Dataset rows
____
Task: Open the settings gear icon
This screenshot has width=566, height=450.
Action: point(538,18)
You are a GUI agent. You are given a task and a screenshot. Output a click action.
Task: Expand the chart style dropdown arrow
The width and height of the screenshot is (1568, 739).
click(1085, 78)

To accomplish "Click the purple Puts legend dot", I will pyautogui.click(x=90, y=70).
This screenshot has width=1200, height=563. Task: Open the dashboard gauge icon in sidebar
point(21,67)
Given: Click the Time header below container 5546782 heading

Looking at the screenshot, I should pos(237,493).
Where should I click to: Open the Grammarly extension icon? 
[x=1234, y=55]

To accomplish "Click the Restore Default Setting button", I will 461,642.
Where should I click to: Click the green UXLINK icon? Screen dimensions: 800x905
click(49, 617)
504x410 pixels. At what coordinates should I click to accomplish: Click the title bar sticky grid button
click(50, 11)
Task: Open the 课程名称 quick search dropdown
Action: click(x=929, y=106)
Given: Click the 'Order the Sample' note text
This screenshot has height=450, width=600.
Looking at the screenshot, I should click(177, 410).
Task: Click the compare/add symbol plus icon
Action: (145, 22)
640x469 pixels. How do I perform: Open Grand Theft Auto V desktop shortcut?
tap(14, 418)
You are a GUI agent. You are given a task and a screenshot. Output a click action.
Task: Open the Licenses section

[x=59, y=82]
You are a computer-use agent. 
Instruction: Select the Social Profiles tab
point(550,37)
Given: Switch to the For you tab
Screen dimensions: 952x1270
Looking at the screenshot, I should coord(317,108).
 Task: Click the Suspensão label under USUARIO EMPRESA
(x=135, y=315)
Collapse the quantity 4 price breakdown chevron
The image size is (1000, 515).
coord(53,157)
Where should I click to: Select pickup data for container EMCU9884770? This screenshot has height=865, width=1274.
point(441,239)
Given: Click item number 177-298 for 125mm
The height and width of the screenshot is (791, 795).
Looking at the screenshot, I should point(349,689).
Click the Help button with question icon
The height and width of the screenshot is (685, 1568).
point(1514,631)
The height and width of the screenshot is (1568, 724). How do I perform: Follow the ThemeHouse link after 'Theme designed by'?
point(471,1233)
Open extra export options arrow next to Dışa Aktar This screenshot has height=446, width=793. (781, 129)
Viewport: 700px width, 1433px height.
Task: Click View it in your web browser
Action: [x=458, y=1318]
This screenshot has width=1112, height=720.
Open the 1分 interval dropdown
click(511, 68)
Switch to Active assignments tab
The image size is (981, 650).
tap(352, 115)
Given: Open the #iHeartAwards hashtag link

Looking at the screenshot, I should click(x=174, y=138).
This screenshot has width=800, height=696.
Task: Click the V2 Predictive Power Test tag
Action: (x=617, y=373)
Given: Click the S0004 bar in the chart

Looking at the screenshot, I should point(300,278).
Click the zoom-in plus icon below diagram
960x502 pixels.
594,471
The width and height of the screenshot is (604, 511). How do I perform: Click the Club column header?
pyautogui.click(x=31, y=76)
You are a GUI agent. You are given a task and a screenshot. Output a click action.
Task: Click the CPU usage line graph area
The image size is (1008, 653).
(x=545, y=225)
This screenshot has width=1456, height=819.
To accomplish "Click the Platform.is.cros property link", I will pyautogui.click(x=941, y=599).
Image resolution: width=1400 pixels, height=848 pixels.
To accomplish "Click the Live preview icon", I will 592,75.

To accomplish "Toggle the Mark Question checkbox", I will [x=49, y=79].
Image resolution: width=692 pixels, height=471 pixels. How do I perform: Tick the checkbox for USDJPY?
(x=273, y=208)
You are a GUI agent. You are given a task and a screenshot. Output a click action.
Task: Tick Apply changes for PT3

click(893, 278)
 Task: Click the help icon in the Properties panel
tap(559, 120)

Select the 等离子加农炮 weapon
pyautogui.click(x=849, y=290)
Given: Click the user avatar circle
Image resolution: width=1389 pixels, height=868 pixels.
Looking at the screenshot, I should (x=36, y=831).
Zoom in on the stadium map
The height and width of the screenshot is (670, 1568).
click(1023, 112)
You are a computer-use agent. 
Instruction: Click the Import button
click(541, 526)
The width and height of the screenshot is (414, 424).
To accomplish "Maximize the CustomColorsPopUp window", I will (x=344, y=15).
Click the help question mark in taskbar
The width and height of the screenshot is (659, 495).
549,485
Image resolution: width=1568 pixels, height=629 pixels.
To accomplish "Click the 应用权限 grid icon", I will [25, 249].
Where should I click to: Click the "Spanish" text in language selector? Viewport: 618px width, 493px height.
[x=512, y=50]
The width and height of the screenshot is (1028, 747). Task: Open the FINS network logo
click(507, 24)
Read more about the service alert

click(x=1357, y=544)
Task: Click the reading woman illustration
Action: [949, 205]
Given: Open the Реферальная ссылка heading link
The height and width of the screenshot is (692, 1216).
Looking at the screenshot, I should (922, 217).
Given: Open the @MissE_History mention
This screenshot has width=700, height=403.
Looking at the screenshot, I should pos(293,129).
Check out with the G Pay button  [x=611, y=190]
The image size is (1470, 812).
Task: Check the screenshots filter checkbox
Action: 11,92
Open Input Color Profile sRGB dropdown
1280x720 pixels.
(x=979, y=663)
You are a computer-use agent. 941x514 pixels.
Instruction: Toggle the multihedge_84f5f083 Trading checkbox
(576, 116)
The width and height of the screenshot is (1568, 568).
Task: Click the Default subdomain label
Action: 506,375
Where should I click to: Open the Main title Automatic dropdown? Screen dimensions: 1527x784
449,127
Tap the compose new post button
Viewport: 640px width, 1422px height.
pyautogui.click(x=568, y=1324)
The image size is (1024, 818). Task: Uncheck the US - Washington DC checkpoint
____
» PROBLEM TO WORK ON: Repeat the items verbatim, beginning with the line that contains "This screenshot has width=1200, height=563." and continuing through the line that contains "I will 461,642.", with both of those lines included.

» CORRECT OUTPUT:
This screenshot has width=1200, height=563. Task: Open the dashboard gauge icon in sidebar
point(21,67)
Given: Click the Time header below container 5546782 heading

Looking at the screenshot, I should pos(237,493).
Where should I click to: Open the Grammarly extension icon? 
[x=1234, y=55]

To accomplish "Click the Restore Default Setting button", I will 461,642.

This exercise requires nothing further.